Dieses Verfahren ermöglichte Dialysatoren mit großen Oberflächen, die für eine ausreichend effektive Dialysebehandlung erforderlich sind. Die Entwicklung der dazugehörigen industriellen Fertigungstechnologien erlaubte in den folgenden Jahren die Bereitstellung großer Mengen an Einmaldialysatoren zu akzeptablen Kosten.

Heutzutage kommen Dialysatoren aus vollsynthetischem Polysulfon zum Einsatz, einem Kunststoff, der sich durch besonders gute Reinigungsleistung und Verträglichkeit für den Patienten auszeichnet. Sie basieren immer noch auf diesen Technologien. Darüber hinaus überwachen moderne Dialysegeräte die Patienten, um kritische Zustände während der Behandlung frühzeitig zu erkennen und zu behandeln. Sie zeichnen sich durch effiziente Monitoring- und Datenmanagementsysteme aus und sind in den vergangenen Jahren benutzerfreundlicher geworden. Dialysegeräte der neusten Generation bedienen sich außerdem zunehmend computergesteuerter Maschinen, moderner Online-Technologien und deren Vernetzung sowie spezieller Software.

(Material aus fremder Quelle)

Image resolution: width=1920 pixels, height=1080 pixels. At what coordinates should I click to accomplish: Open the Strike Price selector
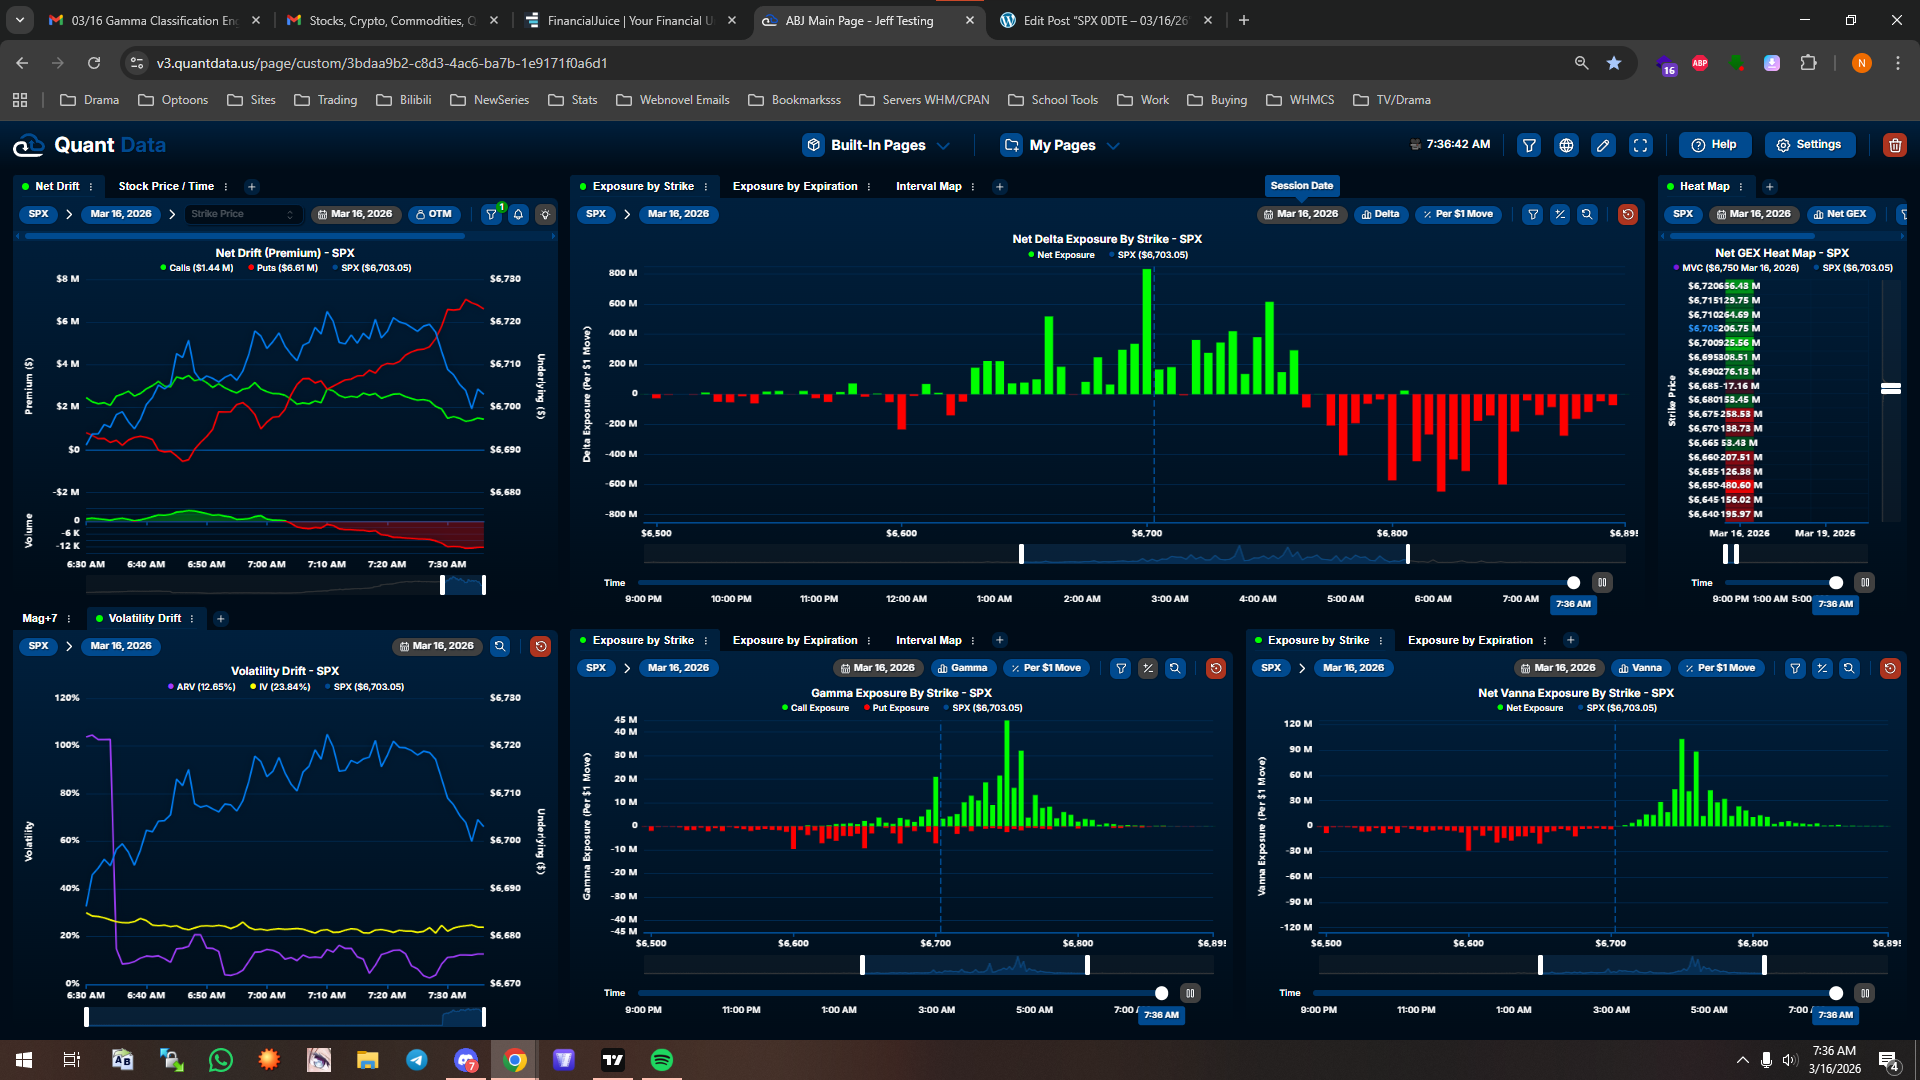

Die immer breitere Anwendung der Hämodialyse in der klinischen Praxis erlaubte es der medizinischen Wissenschaft, die Besonderheiten chronisch Nierenkranker besser zu verstehen. Die Herausforderungen bei der Behandlung nierenkranker Patienten liegen, anders als in den Anfangszeiten, mittlerweile nicht mehr in den mangelhaften therapeutischen und organisatorischen Möglichkeiten. Sie liegen vielmehr in der großen Zahl dialysepflichtiger Patienten, den Begleiterscheinungen bei langjährigen Dialysebehandlungen und einer demografisch wie auch medizinisch zunehmend schwieriger werdenden Patientenpopulation, deren Behandlung ohne die hier beschriebenen Pionierleistungen nicht denkbar wäre.